Dataset items
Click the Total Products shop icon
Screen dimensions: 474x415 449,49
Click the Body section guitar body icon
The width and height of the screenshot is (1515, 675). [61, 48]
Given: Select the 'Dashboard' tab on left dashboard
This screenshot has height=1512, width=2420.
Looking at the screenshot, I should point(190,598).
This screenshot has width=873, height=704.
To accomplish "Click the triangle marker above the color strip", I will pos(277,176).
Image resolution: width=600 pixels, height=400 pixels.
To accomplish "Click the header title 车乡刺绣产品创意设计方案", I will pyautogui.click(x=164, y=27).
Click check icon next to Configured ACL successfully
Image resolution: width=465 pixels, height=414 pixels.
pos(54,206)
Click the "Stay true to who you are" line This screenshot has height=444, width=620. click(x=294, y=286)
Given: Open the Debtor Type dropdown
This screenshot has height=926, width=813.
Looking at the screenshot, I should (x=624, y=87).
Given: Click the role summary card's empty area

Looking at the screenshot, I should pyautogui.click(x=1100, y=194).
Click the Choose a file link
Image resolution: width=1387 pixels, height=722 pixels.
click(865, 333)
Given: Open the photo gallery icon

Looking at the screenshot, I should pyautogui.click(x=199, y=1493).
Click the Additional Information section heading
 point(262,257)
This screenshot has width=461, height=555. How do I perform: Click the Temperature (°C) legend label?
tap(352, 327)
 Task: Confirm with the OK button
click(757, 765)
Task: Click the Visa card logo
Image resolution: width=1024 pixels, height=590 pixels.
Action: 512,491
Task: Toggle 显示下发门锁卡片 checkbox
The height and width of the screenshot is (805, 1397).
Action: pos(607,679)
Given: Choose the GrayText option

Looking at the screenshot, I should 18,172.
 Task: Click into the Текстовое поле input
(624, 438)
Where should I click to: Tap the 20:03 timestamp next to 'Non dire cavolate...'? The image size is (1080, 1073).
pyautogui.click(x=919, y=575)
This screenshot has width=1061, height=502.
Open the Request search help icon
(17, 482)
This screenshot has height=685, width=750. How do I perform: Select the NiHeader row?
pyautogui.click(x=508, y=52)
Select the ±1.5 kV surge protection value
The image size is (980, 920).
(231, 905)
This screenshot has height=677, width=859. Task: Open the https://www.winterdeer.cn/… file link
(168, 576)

▶ Exercise directions
Return only this span, exactly: the line that contains "This screenshot has height=926, width=813." and all lines after it to the end of the records.

▶ Exercise answer
This screenshot has height=926, width=813.
Looking at the screenshot, I should (x=624, y=87).
Given: Click the role summary card's empty area

Looking at the screenshot, I should pyautogui.click(x=1100, y=194).
Click the Choose a file link
Image resolution: width=1387 pixels, height=722 pixels.
click(865, 333)
Given: Open the photo gallery icon

Looking at the screenshot, I should pyautogui.click(x=199, y=1493).
Click the Additional Information section heading
 point(262,257)
This screenshot has width=461, height=555. How do I perform: Click the Temperature (°C) legend label?
tap(352, 327)
 Task: Confirm with the OK button
click(757, 765)
Task: Click the Visa card logo
Image resolution: width=1024 pixels, height=590 pixels.
Action: 512,491
Task: Toggle 显示下发门锁卡片 checkbox
The height and width of the screenshot is (805, 1397).
Action: pos(607,679)
Given: Choose the GrayText option

Looking at the screenshot, I should 18,172.
 Task: Click into the Текстовое поле input
(624, 438)
Where should I click to: Tap the 20:03 timestamp next to 'Non dire cavolate...'? The image size is (1080, 1073).
pyautogui.click(x=919, y=575)
This screenshot has width=1061, height=502.
Open the Request search help icon
(17, 482)
This screenshot has height=685, width=750. How do I perform: Select the NiHeader row?
pyautogui.click(x=508, y=52)
Select the ±1.5 kV surge protection value
The image size is (980, 920).
(231, 905)
This screenshot has height=677, width=859. Task: Open the https://www.winterdeer.cn/… file link
(168, 576)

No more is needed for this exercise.